▸ How to complete this task: With pictures left out, set down exactly the lines from the line containing "Open Settings from the top navigation" through the last line of the data.
+++ Source information +++
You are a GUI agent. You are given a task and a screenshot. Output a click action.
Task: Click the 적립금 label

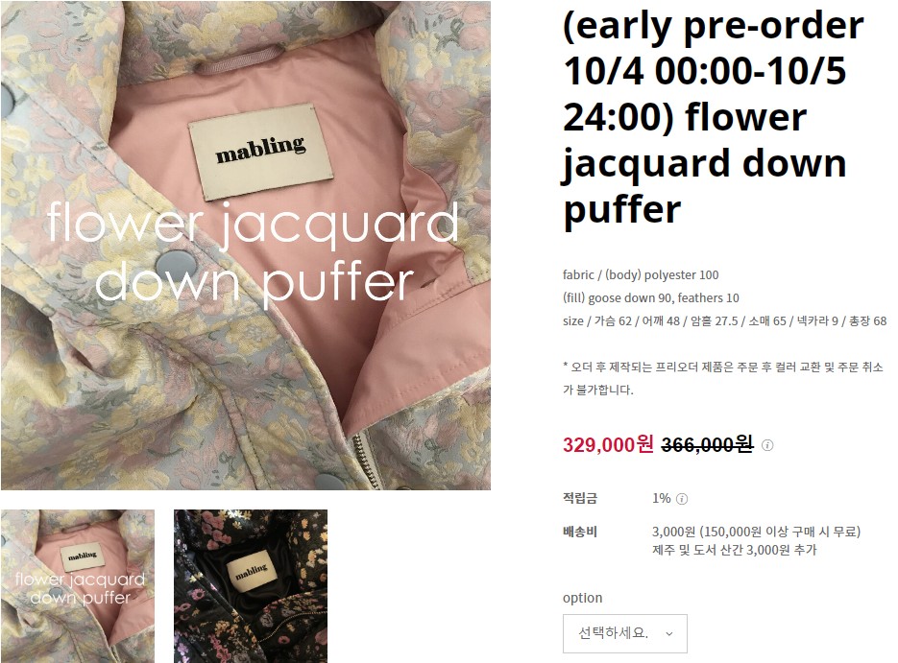coord(580,498)
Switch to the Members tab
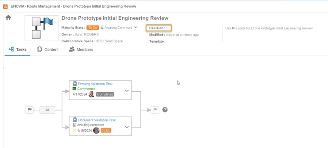Image resolution: width=328 pixels, height=148 pixels. point(81,49)
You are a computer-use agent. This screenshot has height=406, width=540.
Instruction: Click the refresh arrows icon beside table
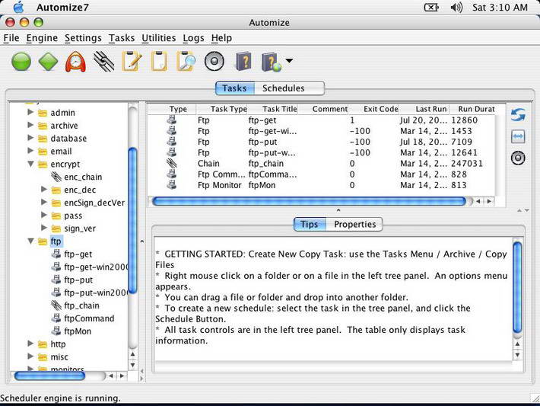(x=518, y=115)
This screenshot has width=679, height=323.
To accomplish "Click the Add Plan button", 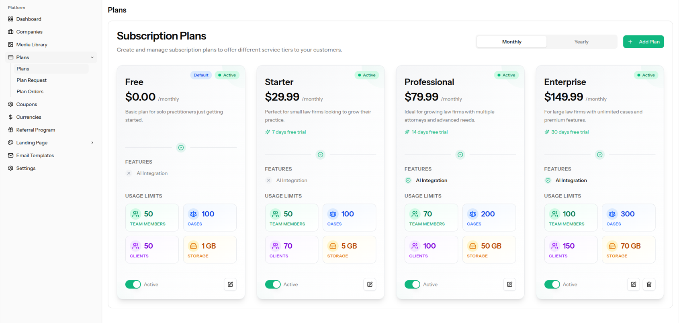I will click(643, 42).
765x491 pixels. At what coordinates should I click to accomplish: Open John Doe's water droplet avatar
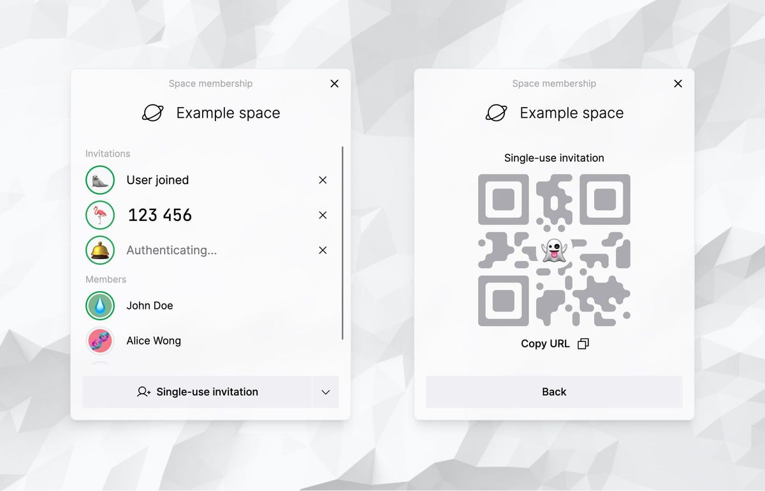[99, 306]
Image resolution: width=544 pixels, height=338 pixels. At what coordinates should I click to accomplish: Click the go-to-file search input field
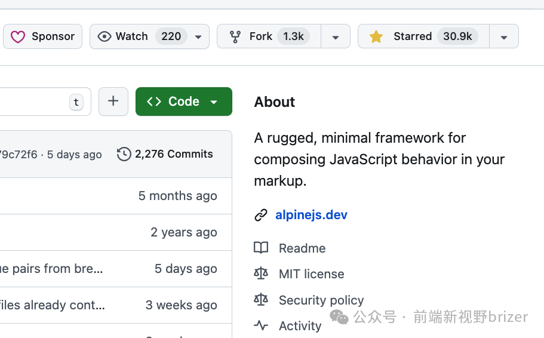point(36,102)
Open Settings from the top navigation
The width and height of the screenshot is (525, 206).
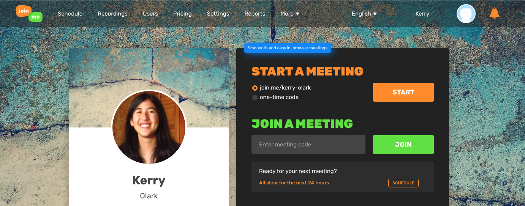click(x=218, y=14)
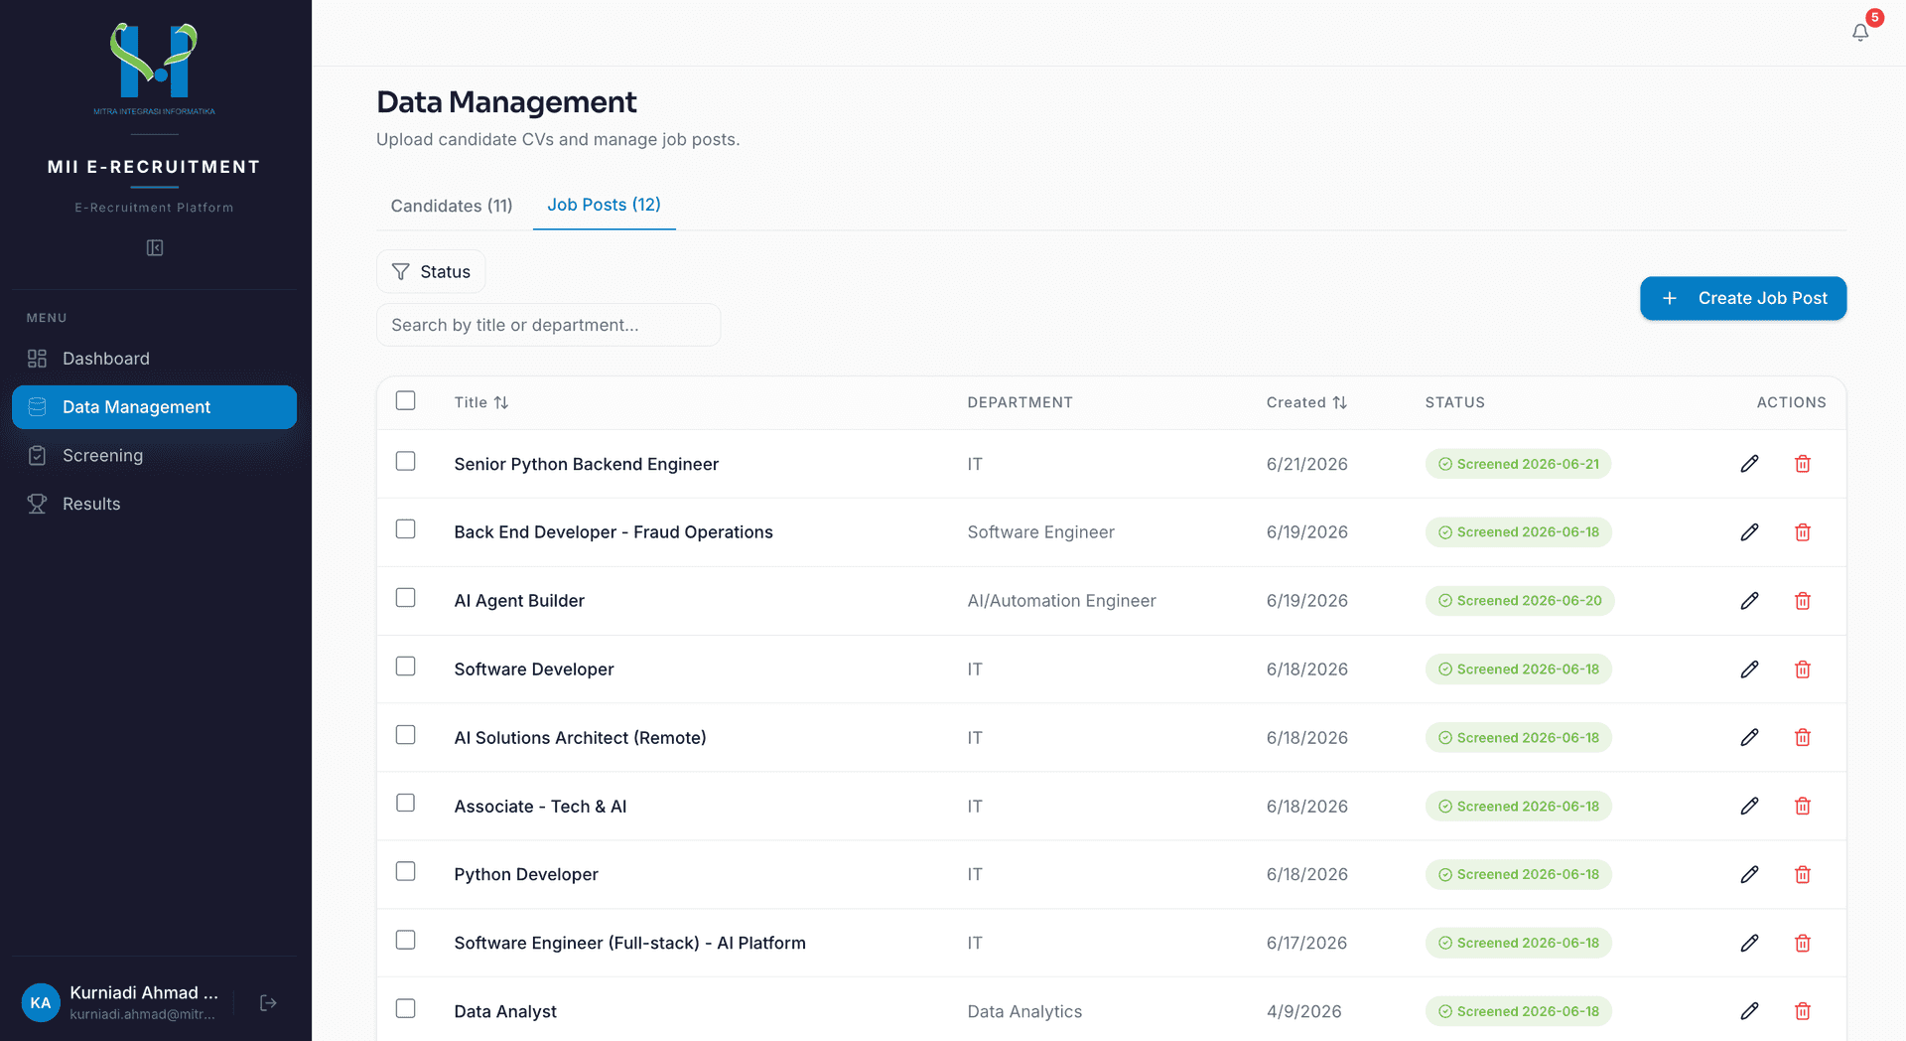Open the notifications bell

1860,32
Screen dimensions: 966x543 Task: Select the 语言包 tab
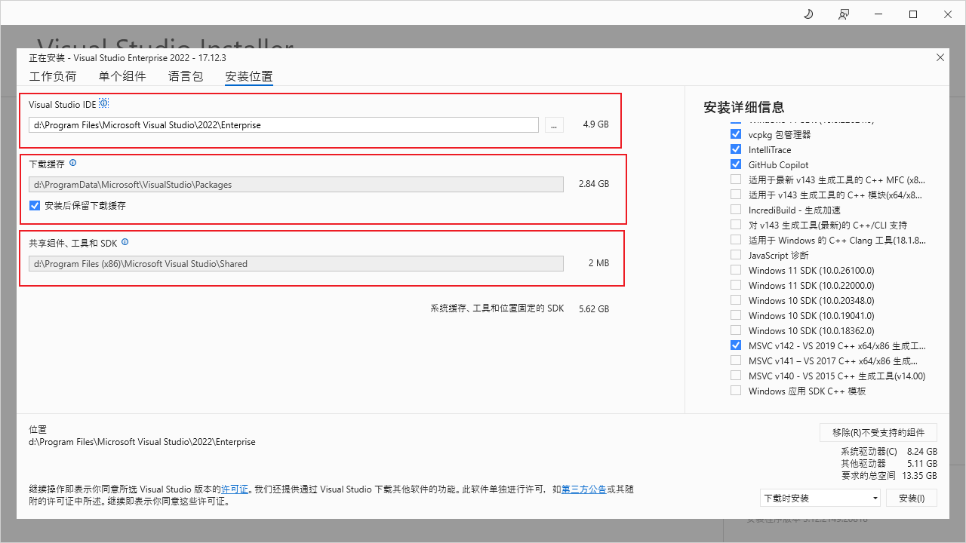click(186, 76)
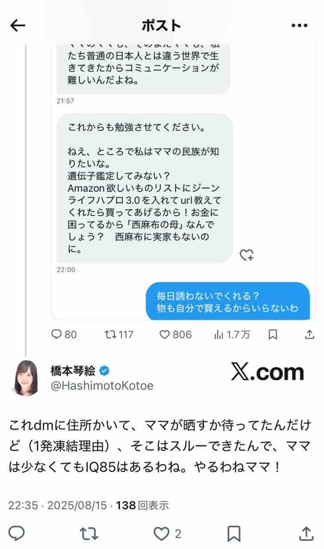Image resolution: width=324 pixels, height=549 pixels.
Task: Open replies on the quoted post (80)
Action: point(63,334)
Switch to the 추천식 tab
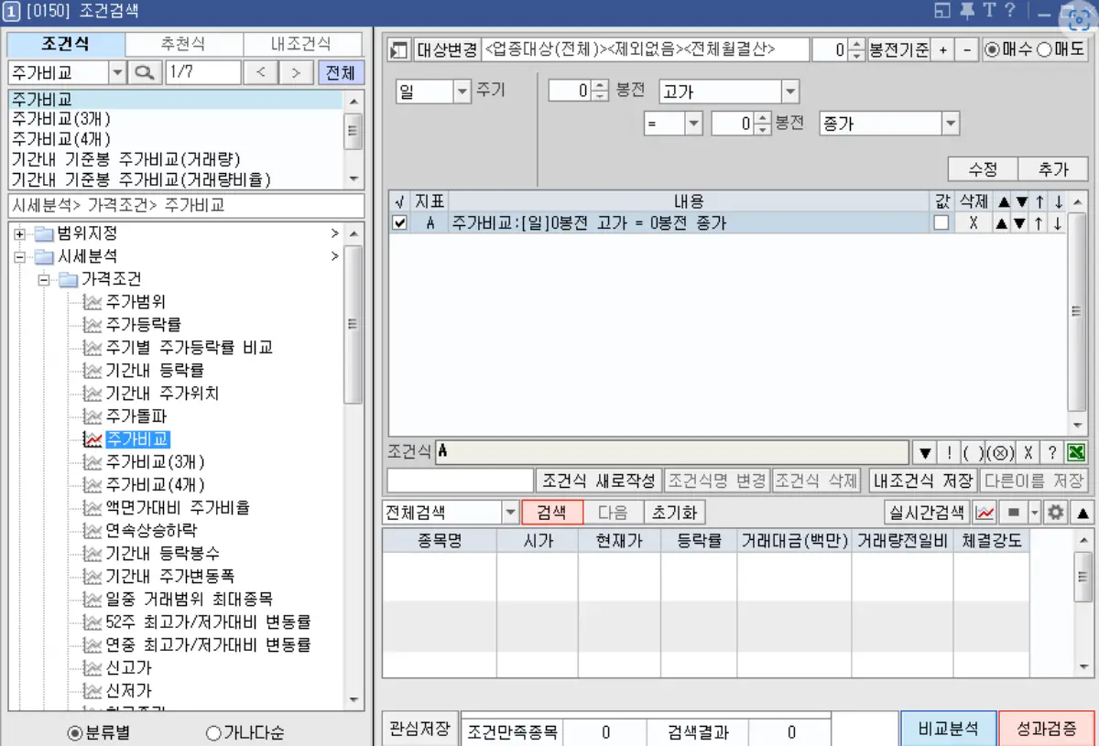This screenshot has height=746, width=1099. click(x=182, y=43)

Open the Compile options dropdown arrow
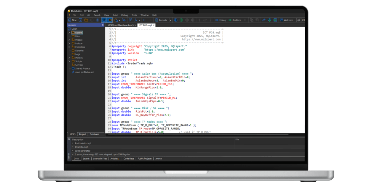pos(170,20)
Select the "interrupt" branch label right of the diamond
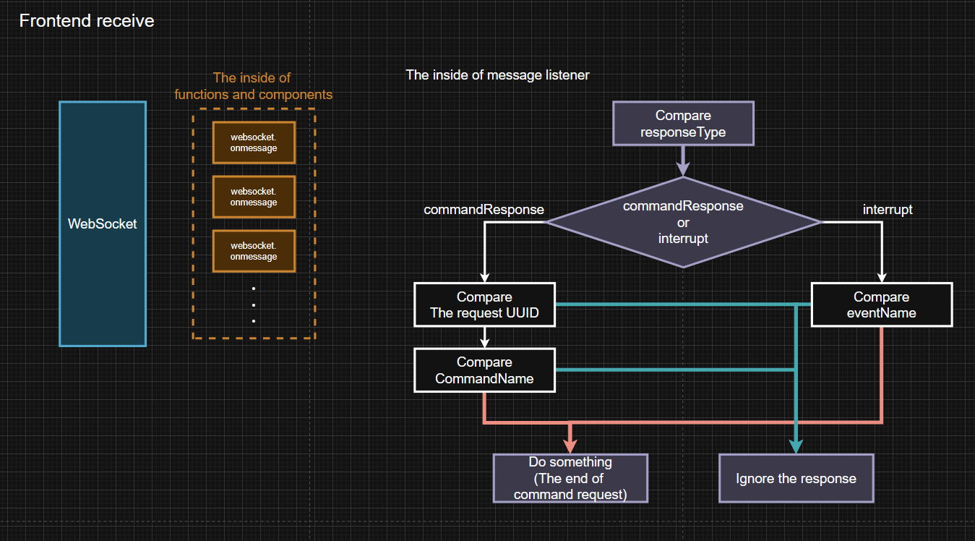 click(888, 210)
+++
▸ Output of the task:
Open Settings from the top navigation
The width and height of the screenshot is (525, 206).
click(x=218, y=14)
Open the notifications bell

1860,32
Screen dimensions: 966x543 Task: Select the 语言包 tab
click(186, 76)
Image resolution: width=324 pixels, height=549 pixels.
Task: Open replies on the quoted post (80)
Action: point(63,334)
Switch to the 추천식 tab
This screenshot has height=746, width=1099. click(x=182, y=43)

Open the Compile options dropdown arrow
pos(170,20)
Select the "interrupt" branch label right of the diamond
 click(888, 210)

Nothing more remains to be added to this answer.